# PROBLEM DETAILS
Your copy starts at the line containing "Open the 格式(O) menu" and ends at the last line of the material below. Reproduce those lines exactly, with no pictures.

•••••

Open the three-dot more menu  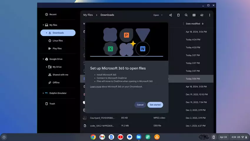tap(209, 15)
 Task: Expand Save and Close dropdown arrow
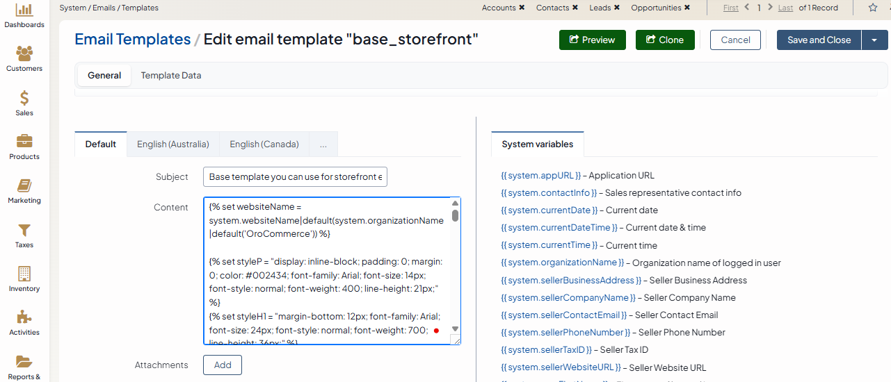(x=874, y=40)
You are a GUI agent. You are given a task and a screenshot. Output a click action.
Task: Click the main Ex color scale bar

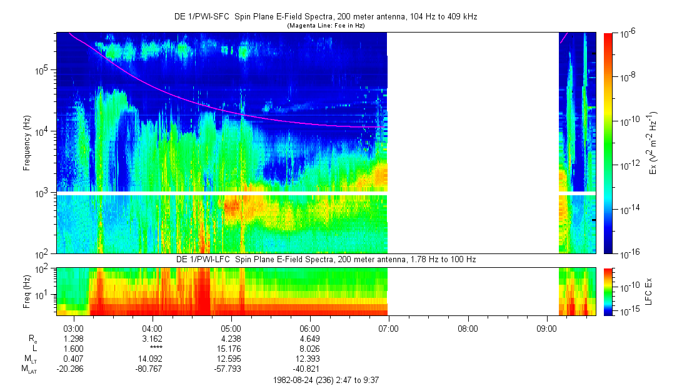[x=609, y=143]
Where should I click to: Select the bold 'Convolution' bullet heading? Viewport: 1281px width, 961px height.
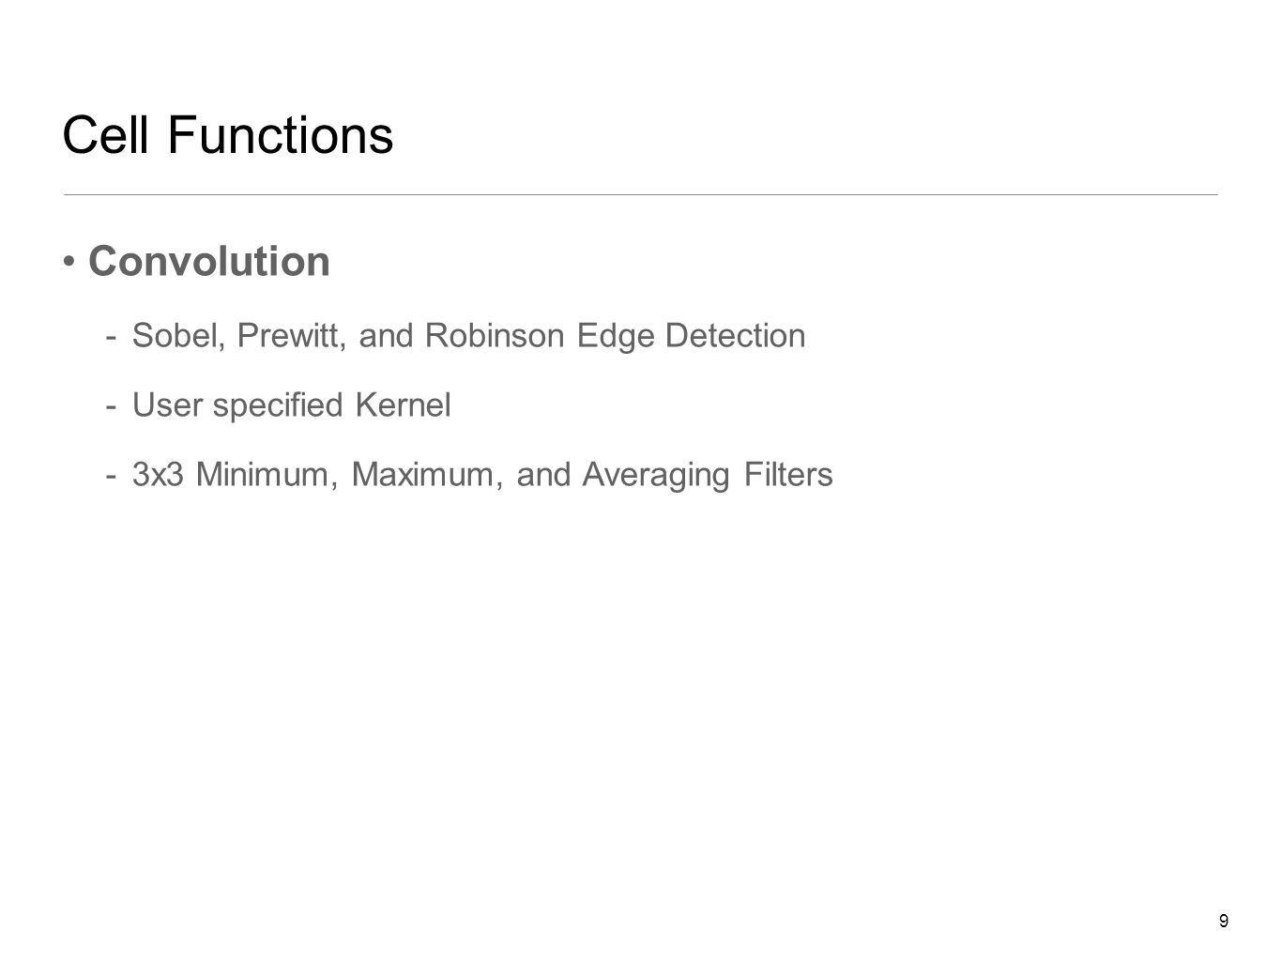point(209,262)

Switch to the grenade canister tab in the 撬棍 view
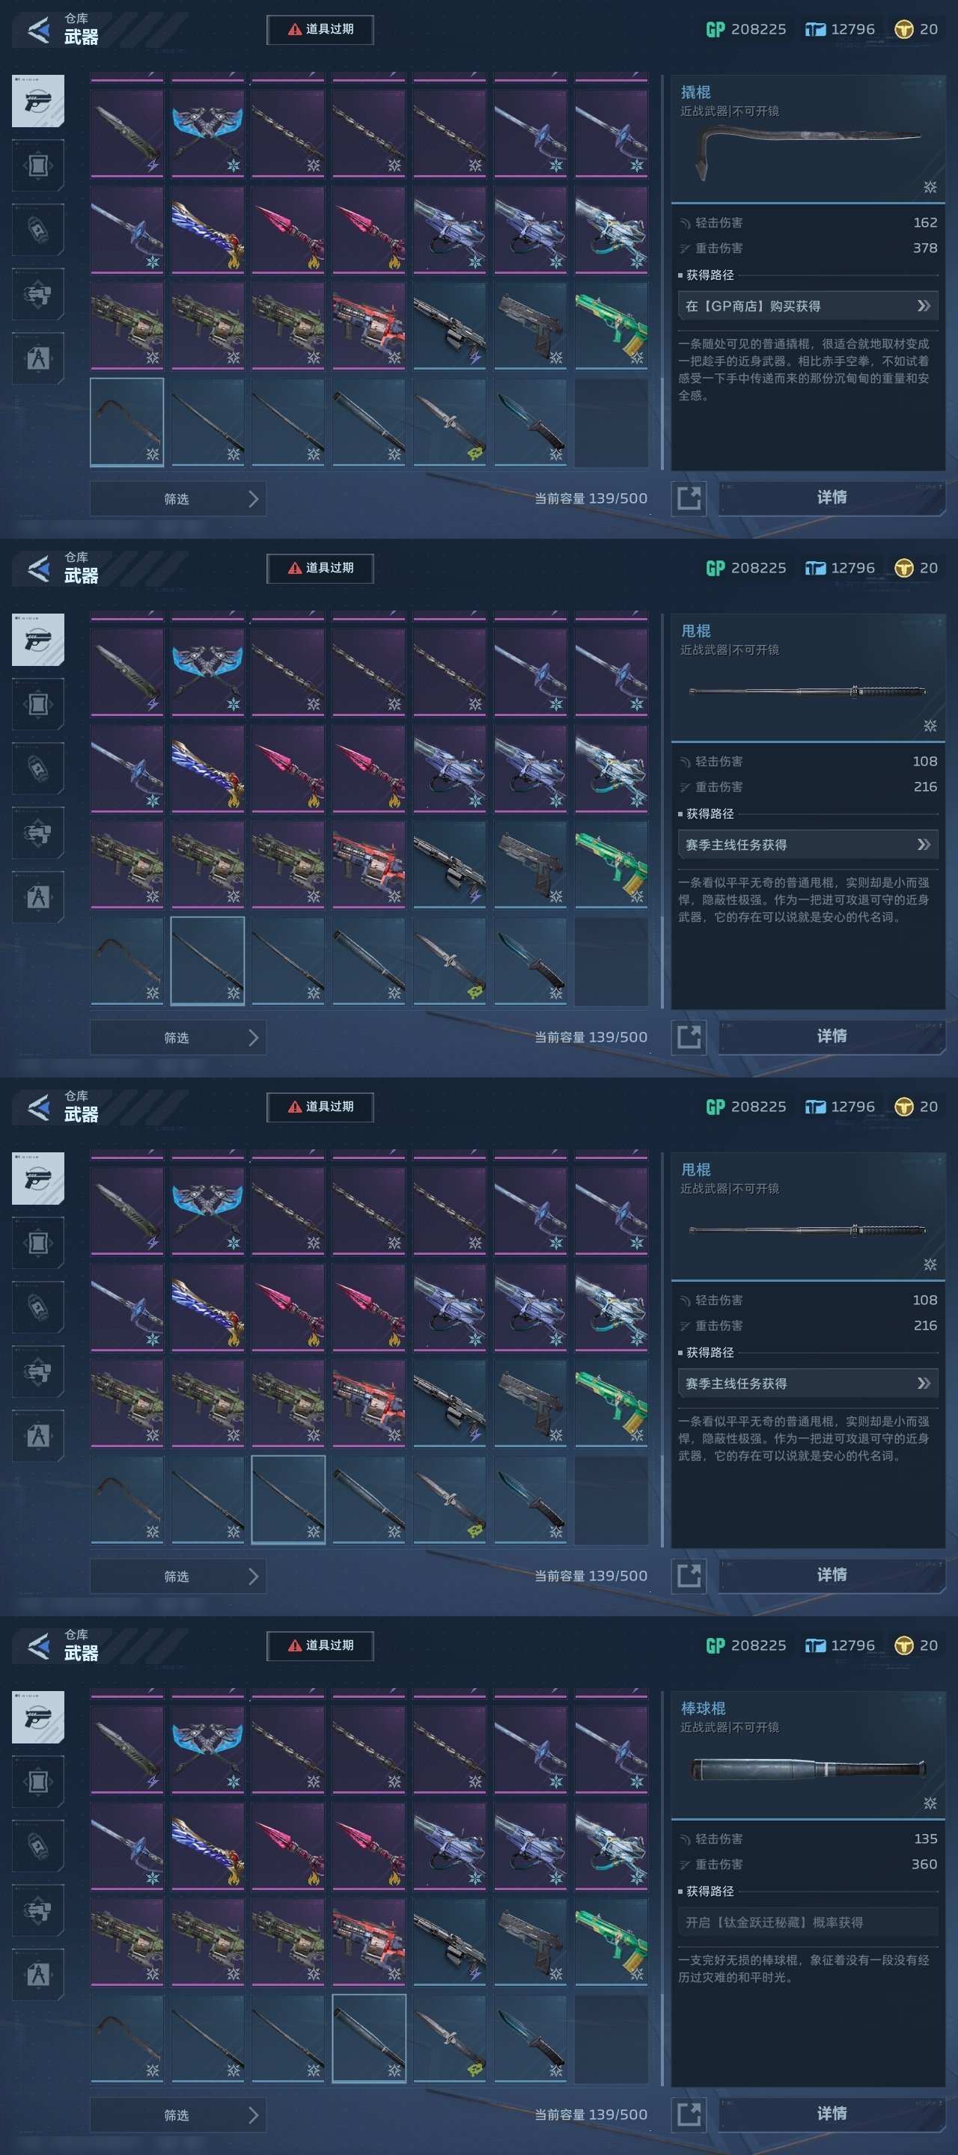pos(38,230)
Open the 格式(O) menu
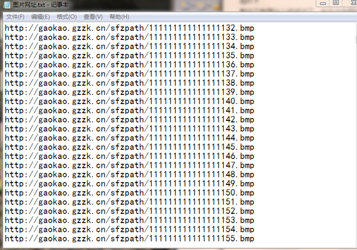The height and width of the screenshot is (250, 357). 66,17
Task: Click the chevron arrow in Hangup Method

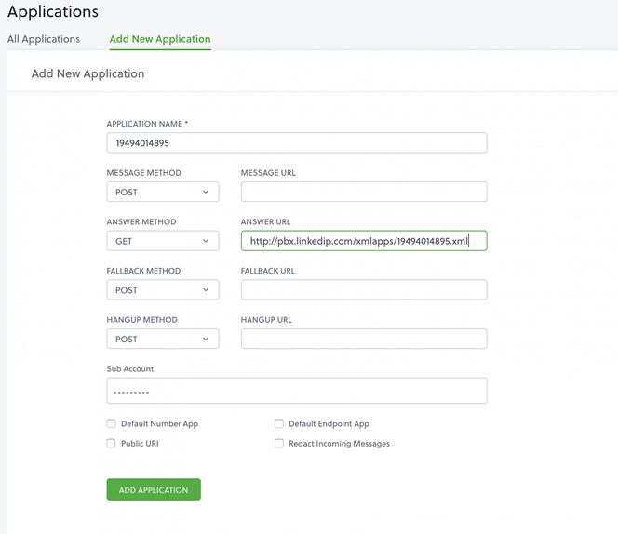Action: point(206,339)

•••••

# RESPONSE AREA
Open the 格式(O) menu
The height and width of the screenshot is (250, 357). 66,17
Task: Click the chevron arrow in Hangup Method

Action: point(206,339)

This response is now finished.